Author: Tate Fonda
Starbucks. Dunkin Donuts. Tim Hortons. Pepsi-Cola. It’s not difficult to find a source when looking for the world’s most widely used drug. It surrounds us-- no matter where we are-- and we’re guaranteed a cold soda or a warm coffee in every corner of the industrial world. It’s not locationally difficult to find the means to develop a dependency-- and little distinction is made when dollar-cups and fancy-frappuccinos range in prices for any buyer.
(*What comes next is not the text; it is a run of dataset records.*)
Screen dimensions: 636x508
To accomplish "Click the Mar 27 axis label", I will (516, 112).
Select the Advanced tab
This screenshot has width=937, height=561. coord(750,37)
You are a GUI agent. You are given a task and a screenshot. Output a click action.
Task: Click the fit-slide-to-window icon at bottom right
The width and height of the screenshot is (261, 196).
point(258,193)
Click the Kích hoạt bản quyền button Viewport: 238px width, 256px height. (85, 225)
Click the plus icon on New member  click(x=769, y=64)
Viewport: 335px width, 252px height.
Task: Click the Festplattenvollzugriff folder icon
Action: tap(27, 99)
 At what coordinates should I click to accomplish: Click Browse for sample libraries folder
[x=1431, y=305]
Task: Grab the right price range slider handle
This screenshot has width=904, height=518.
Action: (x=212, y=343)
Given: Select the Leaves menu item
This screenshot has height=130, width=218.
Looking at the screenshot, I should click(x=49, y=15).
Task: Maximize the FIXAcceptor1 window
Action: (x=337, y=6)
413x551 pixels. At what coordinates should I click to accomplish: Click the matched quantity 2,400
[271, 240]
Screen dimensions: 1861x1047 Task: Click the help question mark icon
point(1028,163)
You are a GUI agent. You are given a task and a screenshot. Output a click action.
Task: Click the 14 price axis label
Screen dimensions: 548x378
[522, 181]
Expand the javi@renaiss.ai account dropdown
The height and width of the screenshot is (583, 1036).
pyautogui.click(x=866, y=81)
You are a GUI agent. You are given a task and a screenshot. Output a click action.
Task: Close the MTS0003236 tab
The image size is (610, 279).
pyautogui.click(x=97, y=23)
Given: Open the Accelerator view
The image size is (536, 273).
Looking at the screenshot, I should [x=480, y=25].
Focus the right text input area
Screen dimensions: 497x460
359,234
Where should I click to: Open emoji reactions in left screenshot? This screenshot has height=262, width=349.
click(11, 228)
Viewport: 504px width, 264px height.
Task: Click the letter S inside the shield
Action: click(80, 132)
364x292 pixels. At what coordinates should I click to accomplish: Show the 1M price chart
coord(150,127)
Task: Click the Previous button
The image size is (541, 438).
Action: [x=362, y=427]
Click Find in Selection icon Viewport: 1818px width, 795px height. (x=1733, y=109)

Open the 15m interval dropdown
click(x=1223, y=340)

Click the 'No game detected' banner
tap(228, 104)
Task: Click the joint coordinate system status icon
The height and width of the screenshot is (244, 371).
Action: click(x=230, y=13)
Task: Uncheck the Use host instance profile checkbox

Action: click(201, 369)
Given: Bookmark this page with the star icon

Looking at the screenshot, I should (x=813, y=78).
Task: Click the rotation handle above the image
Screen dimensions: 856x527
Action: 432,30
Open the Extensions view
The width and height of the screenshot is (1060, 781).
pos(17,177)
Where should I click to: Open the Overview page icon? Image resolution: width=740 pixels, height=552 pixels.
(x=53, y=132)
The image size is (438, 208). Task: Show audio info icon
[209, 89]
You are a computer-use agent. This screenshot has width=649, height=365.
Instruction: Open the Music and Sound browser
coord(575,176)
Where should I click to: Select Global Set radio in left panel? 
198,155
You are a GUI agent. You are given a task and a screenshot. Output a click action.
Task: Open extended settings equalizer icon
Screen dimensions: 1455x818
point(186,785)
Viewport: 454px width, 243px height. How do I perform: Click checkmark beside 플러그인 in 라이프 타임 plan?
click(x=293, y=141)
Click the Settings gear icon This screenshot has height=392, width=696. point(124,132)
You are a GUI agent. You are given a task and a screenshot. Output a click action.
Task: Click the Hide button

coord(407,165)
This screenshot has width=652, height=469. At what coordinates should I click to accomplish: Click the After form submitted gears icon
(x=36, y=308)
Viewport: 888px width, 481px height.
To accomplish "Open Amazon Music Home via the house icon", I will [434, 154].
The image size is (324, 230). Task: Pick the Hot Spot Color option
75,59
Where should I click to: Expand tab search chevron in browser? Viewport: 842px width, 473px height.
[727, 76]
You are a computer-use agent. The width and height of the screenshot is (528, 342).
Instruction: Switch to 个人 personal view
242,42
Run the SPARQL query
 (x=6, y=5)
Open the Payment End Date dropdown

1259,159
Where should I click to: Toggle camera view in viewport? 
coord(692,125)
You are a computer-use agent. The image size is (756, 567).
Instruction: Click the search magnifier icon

Of particular interest to researchers are modern children, surrounded by jitter-inducing sodas, chocolates, and energy drinks. An early onset caffeine dependency can create a corporate “trap”-- formed by exciting commercials and flashy labels-- that entrances young children into buying the caffeine-filled products through adulthood. Mindfully or unconsciously recognizant of the way they feel during consumption, they are led to crave the energetic state they associated with the product. Though it is therefore true that this dependency can be costly, this isn’t of the greatest concern to researchers.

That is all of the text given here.